## Begin

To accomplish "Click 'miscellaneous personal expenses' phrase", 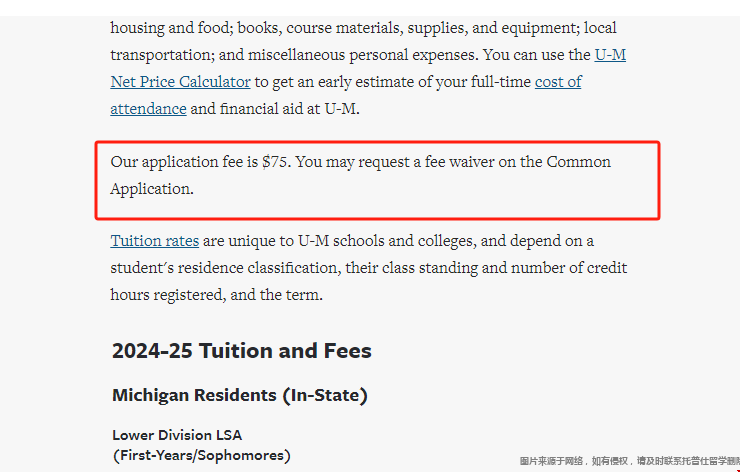I will tap(362, 55).
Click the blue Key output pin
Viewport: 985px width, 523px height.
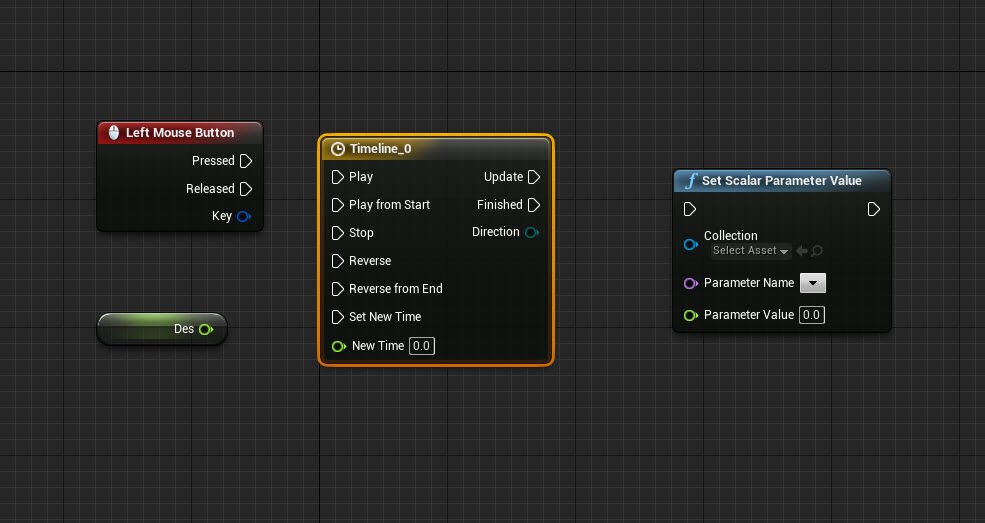(x=244, y=216)
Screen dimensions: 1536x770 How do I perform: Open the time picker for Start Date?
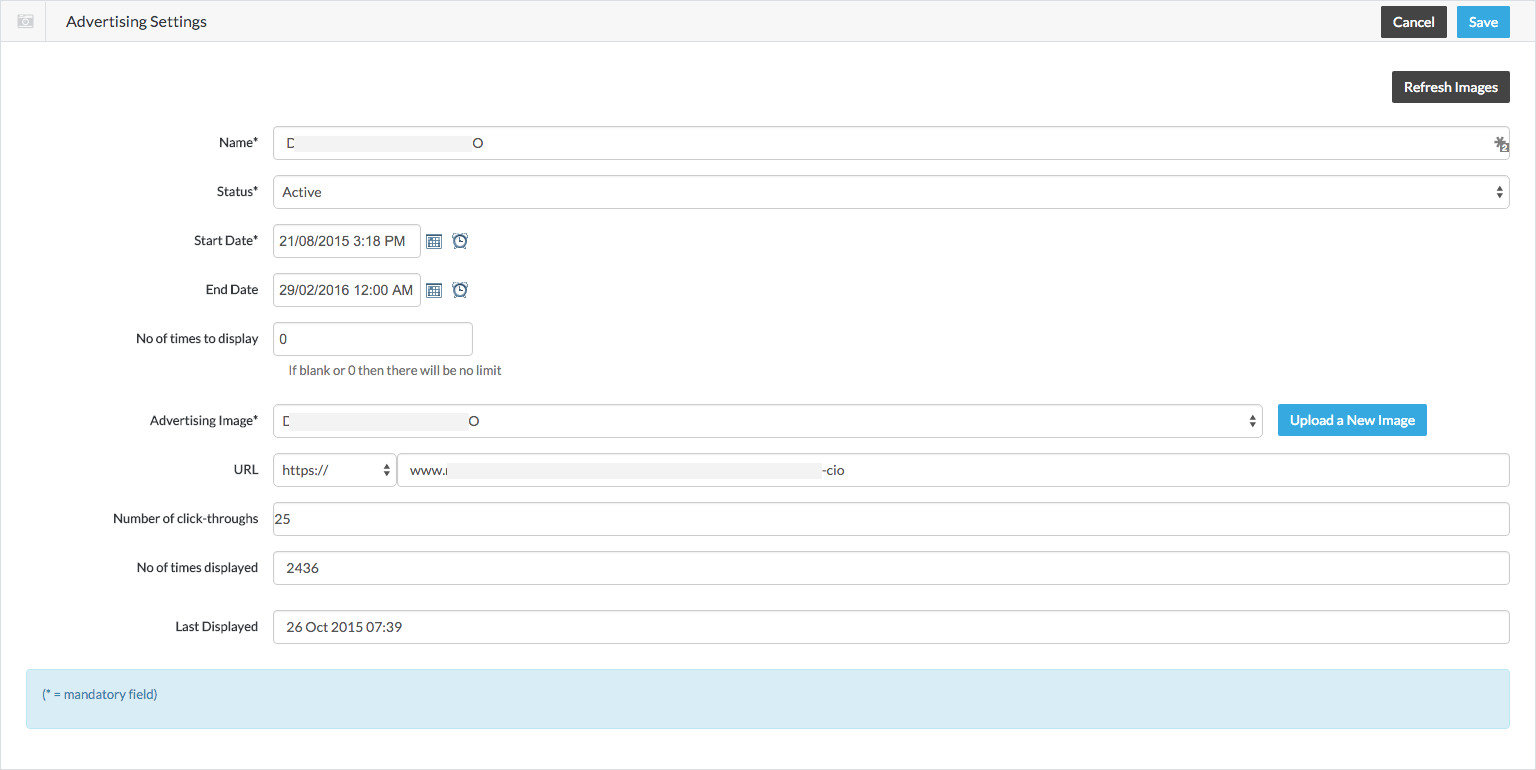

## End

### What is asked:
Starting at the line that has "Click the blue Key output pin" and continuing through the end of the material, write those lines out again, shifting every coordinate in the answers up by 17. Leave the pictures out.

### The output:
Click the blue Key output pin
Viewport: 985px width, 523px height.
(x=261, y=233)
Screen dimensions: 1536x770 How do I perform: Open the time picker for Start Date?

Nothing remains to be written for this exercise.